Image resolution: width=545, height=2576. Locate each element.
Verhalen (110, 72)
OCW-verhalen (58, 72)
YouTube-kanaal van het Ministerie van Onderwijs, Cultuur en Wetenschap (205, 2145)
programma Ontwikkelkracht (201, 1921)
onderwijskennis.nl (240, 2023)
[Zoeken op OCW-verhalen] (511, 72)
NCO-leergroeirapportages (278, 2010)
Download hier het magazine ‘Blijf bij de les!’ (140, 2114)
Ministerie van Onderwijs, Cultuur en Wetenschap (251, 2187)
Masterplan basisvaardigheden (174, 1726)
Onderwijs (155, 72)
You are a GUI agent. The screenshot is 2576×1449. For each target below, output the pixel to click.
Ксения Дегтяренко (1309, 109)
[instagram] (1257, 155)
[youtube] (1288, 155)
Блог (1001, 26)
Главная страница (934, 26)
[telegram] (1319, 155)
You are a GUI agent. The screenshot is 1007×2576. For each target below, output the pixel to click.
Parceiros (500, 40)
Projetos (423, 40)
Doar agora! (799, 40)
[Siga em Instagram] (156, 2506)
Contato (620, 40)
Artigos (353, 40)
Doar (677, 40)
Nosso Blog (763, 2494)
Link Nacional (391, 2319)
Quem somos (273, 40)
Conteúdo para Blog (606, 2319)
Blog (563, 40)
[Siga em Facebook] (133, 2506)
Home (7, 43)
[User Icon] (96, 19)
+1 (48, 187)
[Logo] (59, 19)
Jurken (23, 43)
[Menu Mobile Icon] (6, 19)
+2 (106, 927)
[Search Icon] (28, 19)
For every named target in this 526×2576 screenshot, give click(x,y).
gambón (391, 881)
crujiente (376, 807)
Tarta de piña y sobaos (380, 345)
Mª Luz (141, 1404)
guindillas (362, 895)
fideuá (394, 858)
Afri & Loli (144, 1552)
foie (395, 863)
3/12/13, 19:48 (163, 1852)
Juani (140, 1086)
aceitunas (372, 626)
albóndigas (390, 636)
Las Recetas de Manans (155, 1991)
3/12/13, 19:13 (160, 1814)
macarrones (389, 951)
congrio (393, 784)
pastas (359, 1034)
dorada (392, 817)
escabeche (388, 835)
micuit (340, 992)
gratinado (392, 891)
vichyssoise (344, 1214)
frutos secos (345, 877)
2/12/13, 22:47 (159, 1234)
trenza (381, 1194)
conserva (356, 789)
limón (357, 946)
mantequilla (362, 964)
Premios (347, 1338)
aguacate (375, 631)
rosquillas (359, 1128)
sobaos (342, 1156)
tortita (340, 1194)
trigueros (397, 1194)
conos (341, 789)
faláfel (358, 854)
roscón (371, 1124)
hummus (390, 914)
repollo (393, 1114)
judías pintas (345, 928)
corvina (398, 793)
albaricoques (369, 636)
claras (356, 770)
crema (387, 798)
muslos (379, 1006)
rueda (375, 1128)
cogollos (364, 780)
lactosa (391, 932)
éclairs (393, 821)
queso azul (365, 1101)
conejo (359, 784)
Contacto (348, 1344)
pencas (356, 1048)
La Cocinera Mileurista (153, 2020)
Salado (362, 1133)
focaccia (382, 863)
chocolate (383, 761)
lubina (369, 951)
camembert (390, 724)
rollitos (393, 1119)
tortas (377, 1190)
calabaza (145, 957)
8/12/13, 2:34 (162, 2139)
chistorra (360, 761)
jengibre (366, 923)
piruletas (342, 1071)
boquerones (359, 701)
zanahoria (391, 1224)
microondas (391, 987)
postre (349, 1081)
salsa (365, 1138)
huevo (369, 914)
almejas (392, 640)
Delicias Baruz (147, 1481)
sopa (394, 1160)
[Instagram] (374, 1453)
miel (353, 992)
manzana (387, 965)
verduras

===

The full set of records above must be reproduced exactly in the reply.

■ RESPONSE ■
Image resolution: width=545, height=2576. Locate each element.
Verhalen (110, 72)
OCW-verhalen (58, 72)
YouTube-kanaal van het Ministerie van Onderwijs, Cultuur en Wetenschap (205, 2145)
programma Ontwikkelkracht (201, 1921)
onderwijskennis.nl (240, 2023)
[Zoeken op OCW-verhalen] (511, 72)
NCO-leergroeirapportages (278, 2010)
Download hier het magazine ‘Blijf bij de les!’ (140, 2114)
Ministerie van Onderwijs, Cultuur en Wetenschap (251, 2187)
Masterplan basisvaardigheden (174, 1726)
Onderwijs (155, 72)
You are a GUI agent. The screenshot is 2576×1449. For each target below, output the pixel to click.
Ксения Дегтяренко (1309, 109)
[instagram] (1257, 155)
[youtube] (1288, 155)
Блог (1001, 26)
Главная страница (934, 26)
[telegram] (1319, 155)
You are a GUI agent. The screenshot is 1007×2576. For each target below, output the pixel to click.
Parceiros (500, 40)
Projetos (423, 40)
Doar agora! (799, 40)
[Siga em Instagram] (156, 2506)
Contato (620, 40)
Artigos (353, 40)
Doar (677, 40)
Nosso Blog (763, 2494)
Link Nacional (391, 2319)
Quem somos (273, 40)
Conteúdo para Blog (606, 2319)
Blog (563, 40)
[Siga em Facebook] (133, 2506)
Home (7, 43)
[User Icon] (96, 19)
+1 (48, 187)
[Logo] (59, 19)
Jurken (23, 43)
[Menu Mobile Icon] (6, 19)
+2 (106, 927)
[Search Icon] (28, 19)
For every named target in this 526×2576 screenshot, give click(x,y).
gambón (391, 881)
crujiente (376, 807)
Tarta de piña y sobaos (380, 345)
Mª Luz (141, 1404)
guindillas (362, 895)
fideuá (394, 858)
Afri & Loli (144, 1552)
foie (395, 863)
3/12/13, 19:48 (163, 1852)
Juani (140, 1086)
aceitunas (372, 626)
albóndigas (390, 636)
Las Recetas de Manans (155, 1991)
3/12/13, 19:13 (160, 1814)
macarrones (389, 951)
congrio (393, 784)
pastas (359, 1034)
dorada (392, 817)
escabeche (388, 835)
micuit (340, 992)
gratinado (392, 891)
vichyssoise (344, 1214)
frutos secos (345, 877)
2/12/13, 22:47 (159, 1234)
trenza (381, 1194)
conserva (356, 789)
limón (357, 946)
mantequilla (362, 964)
Premios (347, 1338)
aguacate (375, 631)
rosquillas (359, 1128)
sobaos (342, 1156)
tortita (340, 1194)
trigueros (397, 1194)
conos (341, 789)
faláfel (358, 854)
roscón (371, 1124)
hummus (390, 914)
repollo (393, 1114)
judías pintas (345, 928)
corvina (398, 793)
albaricoques (369, 636)
claras (356, 770)
crema (387, 798)
muslos (379, 1006)
rueda (375, 1128)
cogollos (364, 780)
lactosa (391, 932)
éclairs (393, 821)
queso azul (365, 1101)
conejo (359, 784)
Contacto (348, 1344)
pencas (356, 1048)
La Cocinera Mileurista (153, 2020)
Salado (362, 1133)
focaccia (382, 863)
chocolate (383, 761)
lubina (369, 951)
camembert (390, 724)
rollitos (393, 1119)
tortas (377, 1190)
calabaza (145, 957)
8/12/13, 2:34 (162, 2139)
chistorra (360, 761)
jengibre (366, 923)
piruletas (342, 1071)
boquerones (359, 701)
zanahoria (391, 1224)
microondas (391, 987)
postre (349, 1081)
salsa (365, 1138)
huevo (369, 914)
almejas (392, 640)
Delicias Baruz (147, 1481)
sopa (394, 1160)
[Instagram] (374, 1453)
miel (353, 992)
manzana (387, 965)
verduras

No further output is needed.